◆ Task objective: Could you set down all of the data again, exactly as it stands?

◆ Dataset records:
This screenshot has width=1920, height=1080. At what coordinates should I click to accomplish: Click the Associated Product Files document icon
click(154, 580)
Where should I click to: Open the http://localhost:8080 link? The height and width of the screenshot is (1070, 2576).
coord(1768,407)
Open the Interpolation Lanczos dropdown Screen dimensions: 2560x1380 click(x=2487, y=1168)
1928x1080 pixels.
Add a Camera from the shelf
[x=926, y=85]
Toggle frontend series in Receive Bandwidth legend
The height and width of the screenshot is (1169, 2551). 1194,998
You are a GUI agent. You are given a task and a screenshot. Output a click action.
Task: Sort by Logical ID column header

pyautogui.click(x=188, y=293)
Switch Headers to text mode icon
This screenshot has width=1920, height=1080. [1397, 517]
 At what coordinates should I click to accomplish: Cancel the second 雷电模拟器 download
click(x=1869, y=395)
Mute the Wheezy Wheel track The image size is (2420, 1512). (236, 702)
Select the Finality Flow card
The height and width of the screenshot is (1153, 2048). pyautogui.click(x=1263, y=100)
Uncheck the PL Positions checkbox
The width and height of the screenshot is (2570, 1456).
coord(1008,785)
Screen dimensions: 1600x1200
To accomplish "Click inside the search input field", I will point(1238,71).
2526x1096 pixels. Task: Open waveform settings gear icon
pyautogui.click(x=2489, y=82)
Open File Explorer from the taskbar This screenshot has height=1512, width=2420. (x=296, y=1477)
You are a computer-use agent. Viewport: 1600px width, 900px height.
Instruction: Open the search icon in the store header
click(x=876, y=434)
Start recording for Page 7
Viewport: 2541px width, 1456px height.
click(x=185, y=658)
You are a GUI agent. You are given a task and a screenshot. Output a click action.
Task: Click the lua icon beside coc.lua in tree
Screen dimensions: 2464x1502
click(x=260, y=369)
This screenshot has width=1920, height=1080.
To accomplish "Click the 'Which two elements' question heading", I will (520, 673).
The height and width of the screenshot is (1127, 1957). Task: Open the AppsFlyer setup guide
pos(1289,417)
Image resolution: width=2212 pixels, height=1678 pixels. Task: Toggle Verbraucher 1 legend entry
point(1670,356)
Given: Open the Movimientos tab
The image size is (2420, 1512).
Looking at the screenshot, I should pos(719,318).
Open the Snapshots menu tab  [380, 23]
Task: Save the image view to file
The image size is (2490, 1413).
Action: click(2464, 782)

◆ Reply:
This screenshot has width=1920, height=1080. At what coordinates should I click to accomplish: Click the Associated Product Files document icon
click(154, 580)
Where should I click to: Open the http://localhost:8080 link? The height and width of the screenshot is (1070, 2576).
coord(1768,407)
Open the Interpolation Lanczos dropdown Screen dimensions: 2560x1380 click(x=2487, y=1168)
1928x1080 pixels.
Add a Camera from the shelf
[x=926, y=85]
Toggle frontend series in Receive Bandwidth legend
The height and width of the screenshot is (1169, 2551). 1194,998
You are a GUI agent. You are given a task and a screenshot. Output a click action.
Task: Sort by Logical ID column header

pyautogui.click(x=188, y=293)
Switch Headers to text mode icon
This screenshot has width=1920, height=1080. [1397, 517]
 At what coordinates should I click to accomplish: Cancel the second 雷电模拟器 download
click(x=1869, y=395)
Mute the Wheezy Wheel track The image size is (2420, 1512). (236, 702)
Select the Finality Flow card
The height and width of the screenshot is (1153, 2048). pyautogui.click(x=1263, y=100)
Uncheck the PL Positions checkbox
The width and height of the screenshot is (2570, 1456).
coord(1008,785)
Screen dimensions: 1600x1200
To accomplish "Click inside the search input field", I will point(1238,71).
2526x1096 pixels. Task: Open waveform settings gear icon
pyautogui.click(x=2489, y=82)
Open File Explorer from the taskbar This screenshot has height=1512, width=2420. (x=296, y=1477)
You are a computer-use agent. Viewport: 1600px width, 900px height.
Instruction: Open the search icon in the store header
click(x=876, y=434)
Start recording for Page 7
Viewport: 2541px width, 1456px height.
click(x=185, y=658)
You are a GUI agent. You are given a task and a screenshot. Output a click action.
Task: Click the lua icon beside coc.lua in tree
Screen dimensions: 2464x1502
click(x=260, y=369)
This screenshot has width=1920, height=1080.
To accomplish "Click the 'Which two elements' question heading", I will (520, 673).
The height and width of the screenshot is (1127, 1957). Task: Open the AppsFlyer setup guide
pos(1289,417)
Image resolution: width=2212 pixels, height=1678 pixels. Task: Toggle Verbraucher 1 legend entry
point(1670,356)
Given: Open the Movimientos tab
The image size is (2420, 1512).
Looking at the screenshot, I should pos(719,318).
Open the Snapshots menu tab  [380, 23]
Task: Save the image view to file
The image size is (2490, 1413).
Action: click(2464, 782)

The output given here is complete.